**PROMPT**
For the listing below, output exactly the lines from the line with "Given: Click the $4,192.82 price value" up to and including the line with "Image resolution: width=1280", and no other lines.

-- SUPPLIED DATA follows --

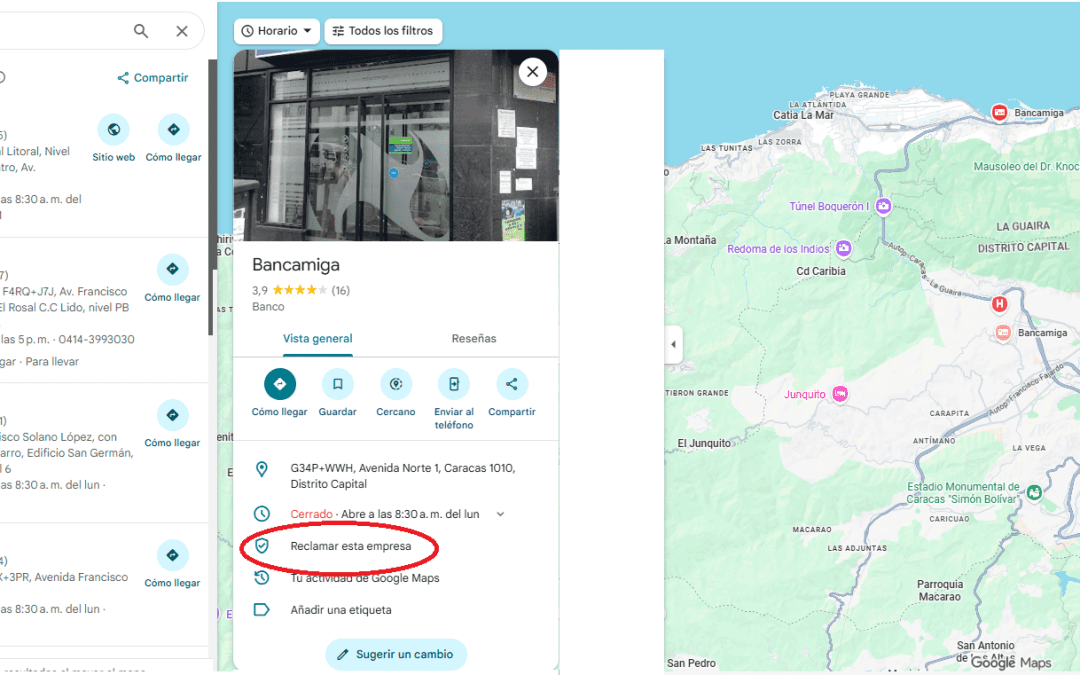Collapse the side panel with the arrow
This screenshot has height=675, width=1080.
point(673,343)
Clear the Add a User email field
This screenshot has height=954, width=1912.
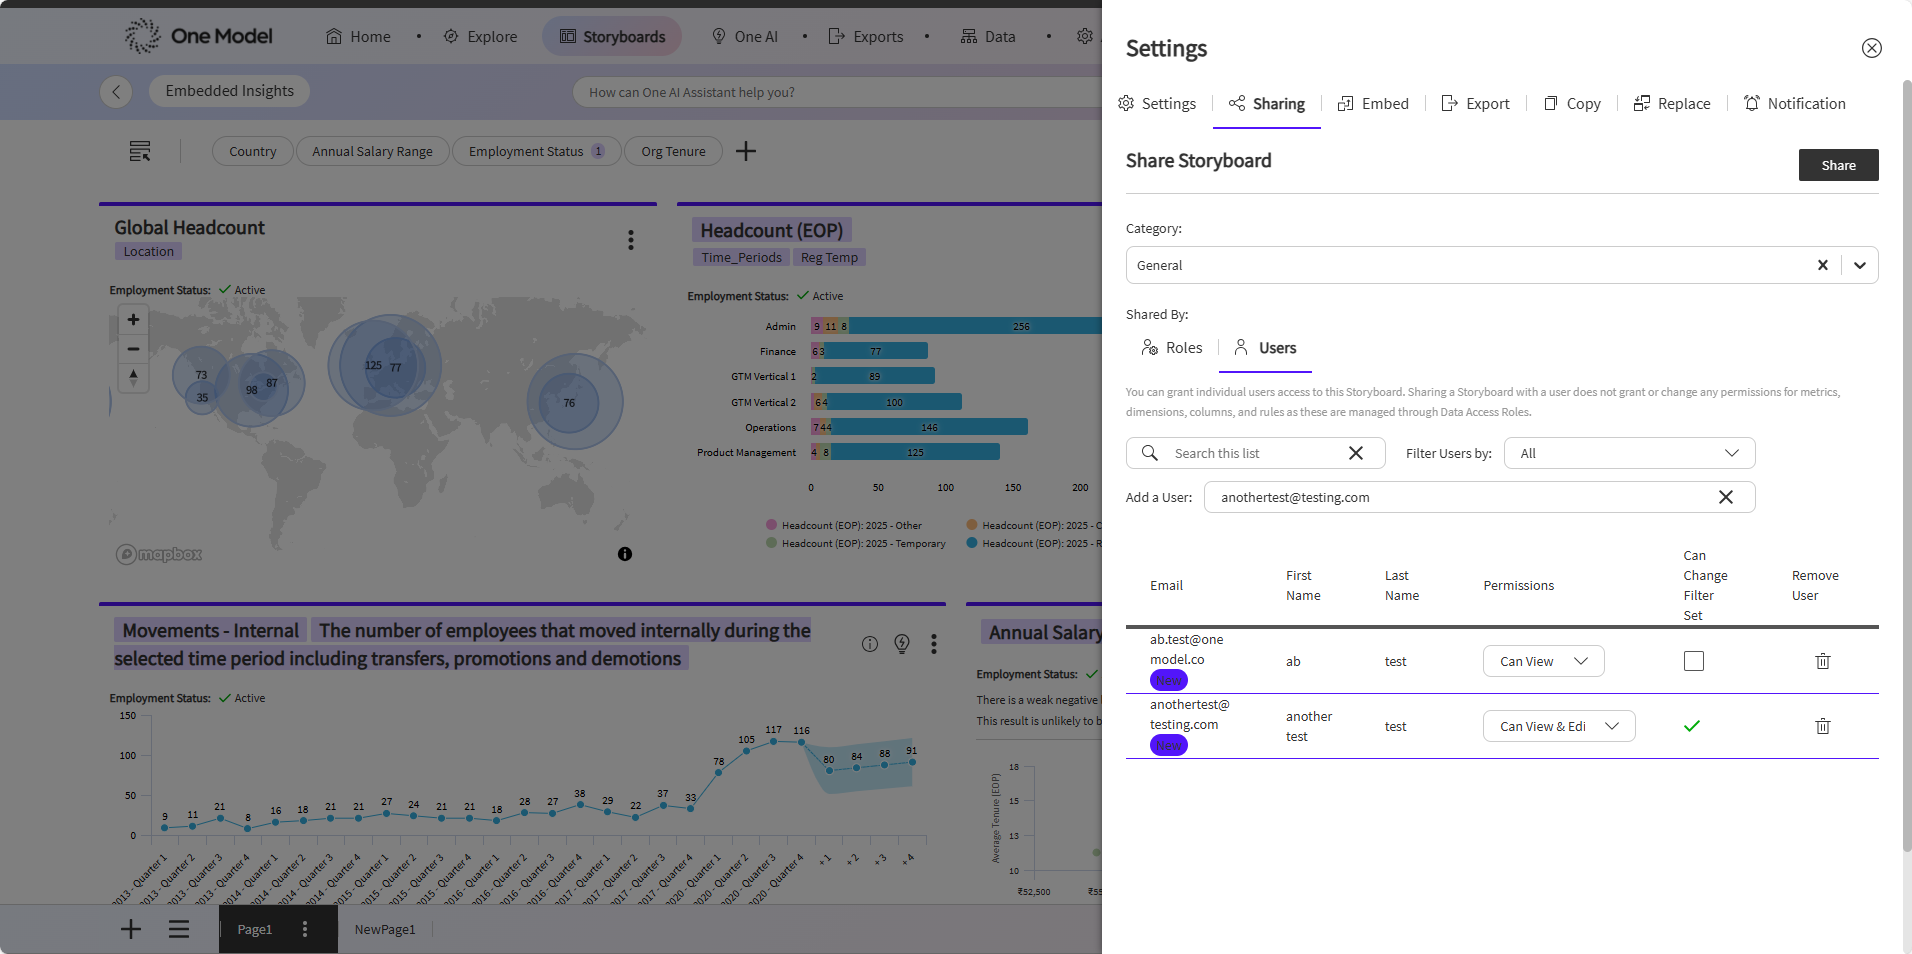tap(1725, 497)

-- SUPPLIED DATA concluded --
-- SUPPLIED DATA follows --

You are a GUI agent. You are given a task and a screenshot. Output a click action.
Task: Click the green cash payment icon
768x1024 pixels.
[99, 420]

-- SUPPLIED DATA concluded --
-- SUPPLIED DATA follows --

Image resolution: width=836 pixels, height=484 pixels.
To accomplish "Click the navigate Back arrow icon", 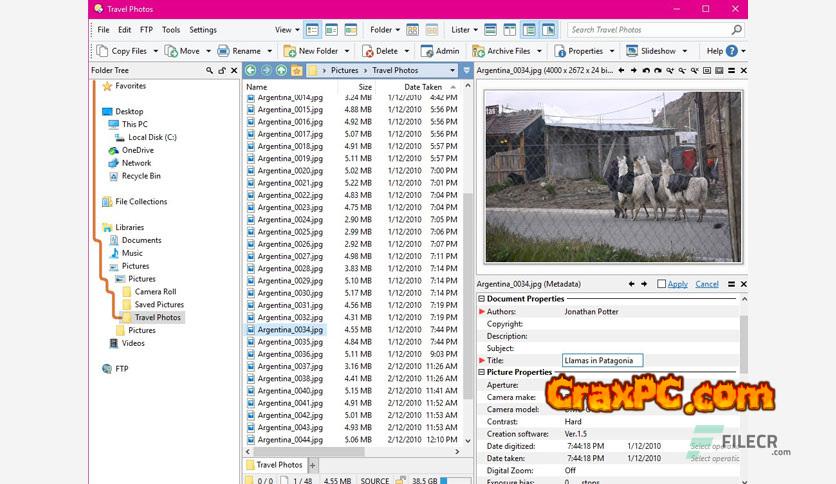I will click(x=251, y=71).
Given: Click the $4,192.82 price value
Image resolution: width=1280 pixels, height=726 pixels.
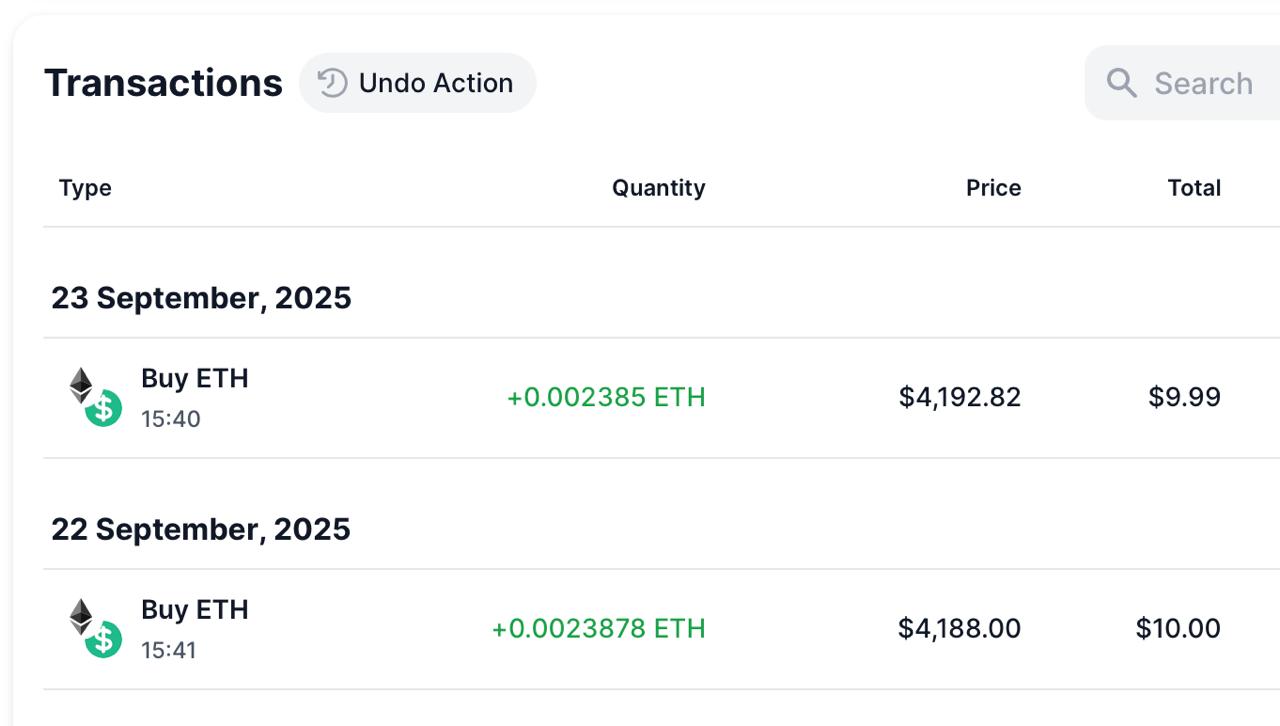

-- SUPPLIED DATA concluded --

**TASK SOLUTION**
Given: Click the $4,192.82 price value
Image resolution: width=1280 pixels, height=726 pixels.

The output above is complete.